- [EXERCISE INSTRUCTIONS]: Every entry has to be restated word for word.
============================================================
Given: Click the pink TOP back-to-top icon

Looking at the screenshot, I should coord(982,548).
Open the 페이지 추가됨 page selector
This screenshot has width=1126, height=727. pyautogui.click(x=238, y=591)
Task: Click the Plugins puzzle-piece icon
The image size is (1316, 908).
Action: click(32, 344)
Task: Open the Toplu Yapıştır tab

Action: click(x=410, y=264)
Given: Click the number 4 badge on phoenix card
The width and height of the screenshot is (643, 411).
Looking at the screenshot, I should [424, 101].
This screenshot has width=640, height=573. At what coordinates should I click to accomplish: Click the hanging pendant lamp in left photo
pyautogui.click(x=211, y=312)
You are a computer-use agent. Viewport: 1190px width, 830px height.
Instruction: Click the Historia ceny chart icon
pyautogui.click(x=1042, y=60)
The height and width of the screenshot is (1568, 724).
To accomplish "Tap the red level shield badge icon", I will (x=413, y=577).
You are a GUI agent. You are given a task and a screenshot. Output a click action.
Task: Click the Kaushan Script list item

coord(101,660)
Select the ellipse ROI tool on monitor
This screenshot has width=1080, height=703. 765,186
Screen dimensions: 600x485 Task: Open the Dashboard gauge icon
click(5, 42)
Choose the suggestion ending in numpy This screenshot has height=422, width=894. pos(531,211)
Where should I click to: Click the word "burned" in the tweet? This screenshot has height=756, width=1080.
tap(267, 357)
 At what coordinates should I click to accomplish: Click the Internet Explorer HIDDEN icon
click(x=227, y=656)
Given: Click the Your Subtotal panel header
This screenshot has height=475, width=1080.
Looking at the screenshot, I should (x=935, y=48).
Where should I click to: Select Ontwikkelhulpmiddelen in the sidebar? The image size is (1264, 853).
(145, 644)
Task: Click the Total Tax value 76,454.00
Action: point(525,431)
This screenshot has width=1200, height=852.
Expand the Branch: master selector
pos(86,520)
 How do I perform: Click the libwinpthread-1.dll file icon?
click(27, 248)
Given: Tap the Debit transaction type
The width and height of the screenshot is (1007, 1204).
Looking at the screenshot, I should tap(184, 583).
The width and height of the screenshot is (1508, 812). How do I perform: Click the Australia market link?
============================================================
- [TASK OUTPUT]:
Given: Click the pink TOP back-to-top icon

Looking at the screenshot, I should coord(982,548).
Open the 페이지 추가됨 page selector
This screenshot has width=1126, height=727. pyautogui.click(x=238, y=591)
Task: Click the Plugins puzzle-piece icon
The image size is (1316, 908).
Action: click(32, 344)
Task: Open the Toplu Yapıştır tab

Action: click(x=410, y=264)
Given: Click the number 4 badge on phoenix card
The width and height of the screenshot is (643, 411).
Looking at the screenshot, I should [424, 101].
This screenshot has width=640, height=573. At what coordinates should I click to accomplish: Click the hanging pendant lamp in left photo
pyautogui.click(x=211, y=312)
You are a computer-use agent. Viewport: 1190px width, 830px height.
Instruction: Click the Historia ceny chart icon
pyautogui.click(x=1042, y=60)
The height and width of the screenshot is (1568, 724).
To accomplish "Tap the red level shield badge icon", I will (x=413, y=577).
You are a GUI agent. You are given a task and a screenshot. Output a click action.
Task: Click the Kaushan Script list item

coord(101,660)
Select the ellipse ROI tool on monitor
This screenshot has width=1080, height=703. 765,186
Screen dimensions: 600x485 Task: Open the Dashboard gauge icon
click(5, 42)
Choose the suggestion ending in numpy This screenshot has height=422, width=894. pos(531,211)
Where should I click to: Click the word "burned" in the tweet? This screenshot has height=756, width=1080.
tap(267, 357)
 At what coordinates should I click to accomplish: Click the Internet Explorer HIDDEN icon
click(x=227, y=656)
Given: Click the Your Subtotal panel header
This screenshot has height=475, width=1080.
Looking at the screenshot, I should (x=935, y=48).
Where should I click to: Select Ontwikkelhulpmiddelen in the sidebar? The image size is (1264, 853).
(145, 644)
Task: Click the Total Tax value 76,454.00
Action: point(525,431)
This screenshot has width=1200, height=852.
Expand the Branch: master selector
pos(86,520)
 How do I perform: Click the libwinpthread-1.dll file icon?
click(27, 248)
Given: Tap the Debit transaction type
The width and height of the screenshot is (1007, 1204).
Looking at the screenshot, I should tap(184, 583).
The width and height of the screenshot is (1508, 812). How do I perform: Click the Australia market link?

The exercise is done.